The moon was bright enough to make out the main features of the garden—tall trees, squat trees, the green of the grass almost purple now. Night colours are different from those of daylight, but they are colours none the less, not simply shades of black and grey.
No, it hadn’t been the moonlight that woke me. Now I was awake, I could remember the sound of a door banging below my room. A deeper shadow moved in the dappled shadows of the Tree.

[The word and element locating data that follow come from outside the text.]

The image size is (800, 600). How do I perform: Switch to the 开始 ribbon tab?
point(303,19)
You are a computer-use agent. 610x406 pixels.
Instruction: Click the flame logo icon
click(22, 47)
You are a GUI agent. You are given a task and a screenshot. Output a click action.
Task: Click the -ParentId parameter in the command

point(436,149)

Someone was out there in the night.
I was half tempted to call out ‘Hey!’ or ‘Hello’ or simply ‘What are you doing?’ But somehow the very silence of the night stopped me. It was as though the gold and black of night were smiling at me, just like Eleanor, all red and black, had smiled at me before. You are a creature of daylight, the night whispered. This is not your time. Be still.

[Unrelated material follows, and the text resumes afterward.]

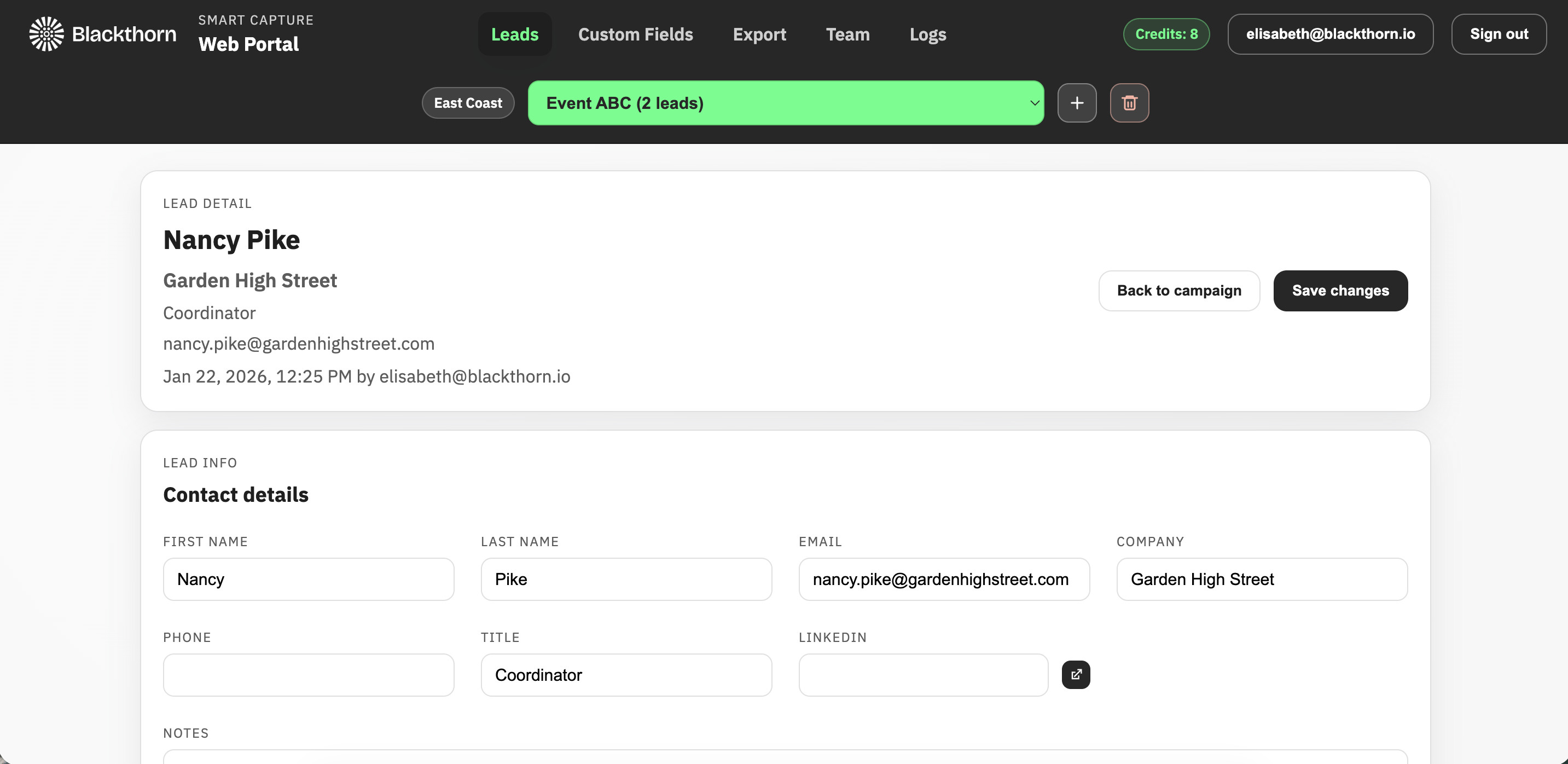
Task: Go to the Team page
Action: coord(848,34)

The shadow moved again. A creature on all fours, shaggy and wolf-like. The face lifted up into the light and I saw that it was human too.
Werewolf. I don’t think I had really understood the term before. Not with my heart, not in the instinctive depths where most emotion still comes from.

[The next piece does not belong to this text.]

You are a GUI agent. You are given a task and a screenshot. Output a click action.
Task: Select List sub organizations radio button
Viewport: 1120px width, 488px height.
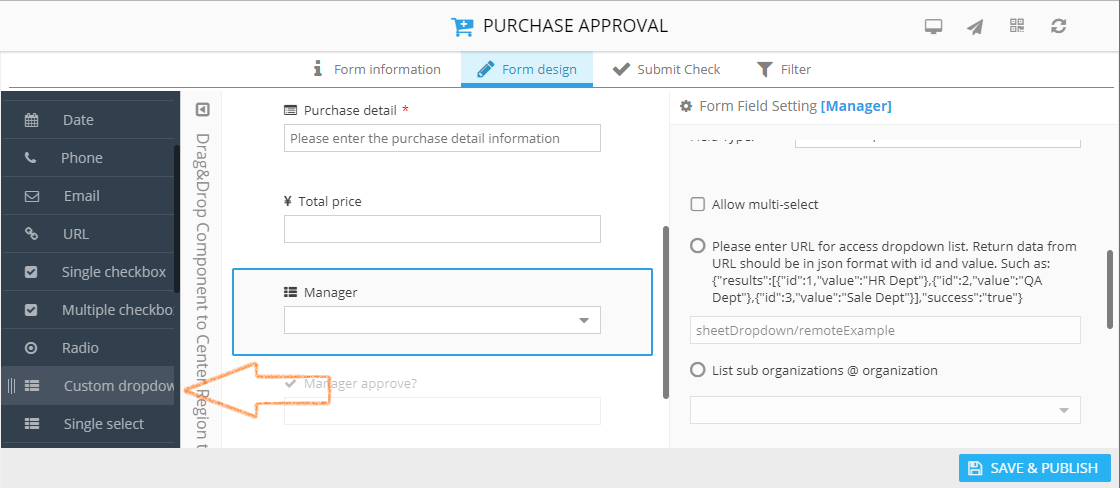[x=698, y=370]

I felt the hairs on the back of my neck shiver, my hands stiffen slightly as though to fight. I willed them to relax.
The figure below had stopped. It sat on its haunches, facing away from me, its head on one side as though considering.
What was it thinking? Was it just enjoying the moonlight? Or was it wondering which ‘topia to lope to next, which throat to rip out, whose life to tear from their body?
For a moment I frantically considered throwing my clothes on and padding down the stairs and outside, following it into the darkness and across the countryside to catch it in the act.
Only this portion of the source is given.